It’s so cool. You have to take off your shoes, of course, but once you’ve done that, you can walk all around Ninomaru Palace. It’s really a series of about 5 connected buildings, but with only one entrance. In the first building, where one enters, there were the inspector’s rooms and the imperial messenger’s rooms, where all the visiting dignitaries had to be verified, as well as the retainer’s waiting room. The next little sub-building held the shogun’s ministers’ offices and their reception room. Further into the building hierarchy, the third building held the waiting room for daimyo, more important than mere retainers. This building also held the two most official audience rooms, meant to overwhelm visitors with the lavish use of gold and lacquer, and complete with a bodyguards’ room, in which the bodyguards of the shogun could hide without detracting from the scenery or whatever. Oh, and the Shogun’s weapons’ room was in this building, as well, properly decorated with the military themes of pines and hawks. All the rooms are properly decorated with themes of something or the other. Honestly, pines appear to be appropriate for all occasions.
Set a bit further away from the first 3 buildings, we come to the building housing the Shogun’s personal audience chamber, which he used only to grant audiences to the Shinpan Daimyo, who were closely related to the Tokugawa family, and Fudai Daimyo, who had actually sided with the Tokugawa before that family won the battle of 1600 and consolidated their power. The daimyo who were relegated to the previously mentioned third building were the kiss-ups, trying to curry favor after the fact.
And then, ta-da!, we come to the Shogun’s private chambers, set the furthest away from everything, accessible only through one narrow hallway off the fourth building. Besides the Shogun, only female attendants were allowed to enter. Nice set up, huh? The screen here were decorated with “mountain and water scenes,” which “served to create a relaxing atmosphere for the Shogun’s daily life.”
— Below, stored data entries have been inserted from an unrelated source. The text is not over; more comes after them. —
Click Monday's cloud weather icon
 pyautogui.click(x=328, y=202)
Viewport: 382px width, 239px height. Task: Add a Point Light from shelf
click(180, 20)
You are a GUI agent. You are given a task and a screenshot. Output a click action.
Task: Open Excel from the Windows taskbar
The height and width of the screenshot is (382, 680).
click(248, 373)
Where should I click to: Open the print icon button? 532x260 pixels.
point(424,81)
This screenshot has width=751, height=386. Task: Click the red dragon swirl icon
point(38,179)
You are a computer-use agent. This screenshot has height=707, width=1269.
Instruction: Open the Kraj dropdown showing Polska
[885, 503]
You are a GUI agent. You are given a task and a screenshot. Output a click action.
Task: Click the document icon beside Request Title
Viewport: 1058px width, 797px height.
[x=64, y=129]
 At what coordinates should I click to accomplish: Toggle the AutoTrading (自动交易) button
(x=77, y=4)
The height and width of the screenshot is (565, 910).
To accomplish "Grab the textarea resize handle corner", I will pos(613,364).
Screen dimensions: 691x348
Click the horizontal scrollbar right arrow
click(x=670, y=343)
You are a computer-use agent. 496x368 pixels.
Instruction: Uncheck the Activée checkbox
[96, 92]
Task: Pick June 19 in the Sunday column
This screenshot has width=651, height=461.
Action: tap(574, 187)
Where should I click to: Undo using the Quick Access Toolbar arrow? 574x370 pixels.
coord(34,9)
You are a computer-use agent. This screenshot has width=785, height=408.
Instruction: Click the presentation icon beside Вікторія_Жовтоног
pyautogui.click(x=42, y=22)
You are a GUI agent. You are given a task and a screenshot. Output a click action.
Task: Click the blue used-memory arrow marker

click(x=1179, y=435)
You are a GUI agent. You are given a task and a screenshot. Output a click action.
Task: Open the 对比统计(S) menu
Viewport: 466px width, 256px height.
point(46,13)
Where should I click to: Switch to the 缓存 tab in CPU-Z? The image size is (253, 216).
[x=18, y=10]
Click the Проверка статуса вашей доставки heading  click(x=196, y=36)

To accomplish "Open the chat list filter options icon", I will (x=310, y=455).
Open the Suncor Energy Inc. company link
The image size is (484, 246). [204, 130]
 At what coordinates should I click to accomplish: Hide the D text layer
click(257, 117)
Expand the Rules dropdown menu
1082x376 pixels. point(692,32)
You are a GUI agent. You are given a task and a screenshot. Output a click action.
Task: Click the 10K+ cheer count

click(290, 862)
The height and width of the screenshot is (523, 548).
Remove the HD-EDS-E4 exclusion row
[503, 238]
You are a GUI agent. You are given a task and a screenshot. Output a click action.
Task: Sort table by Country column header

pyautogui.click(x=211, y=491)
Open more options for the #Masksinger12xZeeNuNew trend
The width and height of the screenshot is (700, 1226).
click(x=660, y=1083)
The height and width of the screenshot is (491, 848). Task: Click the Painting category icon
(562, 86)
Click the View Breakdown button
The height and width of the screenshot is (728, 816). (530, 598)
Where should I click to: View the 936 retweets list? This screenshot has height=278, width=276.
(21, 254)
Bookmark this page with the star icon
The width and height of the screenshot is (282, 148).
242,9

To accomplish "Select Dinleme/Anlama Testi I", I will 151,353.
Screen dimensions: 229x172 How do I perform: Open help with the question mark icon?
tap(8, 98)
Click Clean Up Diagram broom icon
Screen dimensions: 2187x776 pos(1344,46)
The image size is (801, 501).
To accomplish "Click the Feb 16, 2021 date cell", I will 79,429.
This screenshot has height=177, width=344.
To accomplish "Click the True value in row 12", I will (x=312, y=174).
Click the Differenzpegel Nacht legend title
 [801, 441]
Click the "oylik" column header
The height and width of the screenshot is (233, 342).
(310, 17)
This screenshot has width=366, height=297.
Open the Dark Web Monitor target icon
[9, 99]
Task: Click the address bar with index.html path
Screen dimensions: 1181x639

The neatest and most interesting feature of Nijo Castle, though, in my opinion, in the “Nightingale Floor.” Despite its picturesque name, this is quite the security feature, as each and every board of the wooden floor in the hallways of the palace from the entrance onward squeak when anyone walks on them. There’s a little diagram explaining the construction of the floor, which I can’t show you, but the written explanation goes like this: “When the floor is trod upon, the clamps under it move up and down, creating friction between the nails and clamps which hold them in place, causing the floor to squeak.” I, of course, spent my entire time in the palace not admiring the lavish screens as proper tourists are expected to do, but instead trying to see if I could walk completely silently, without making any boards squeak. I am a dork, and I embrace this part of my personality. I’ve read too many fantasy novels. Anyhow, my conclusion was that I probably could have done it if I stepped on the joins between the ends of boards and there hadn’t been all those other people who would have looked at me funny if I tried to walk in truly sneaky fashion. Besides which, they were all making the boards creak all the time, so it was hard to judge.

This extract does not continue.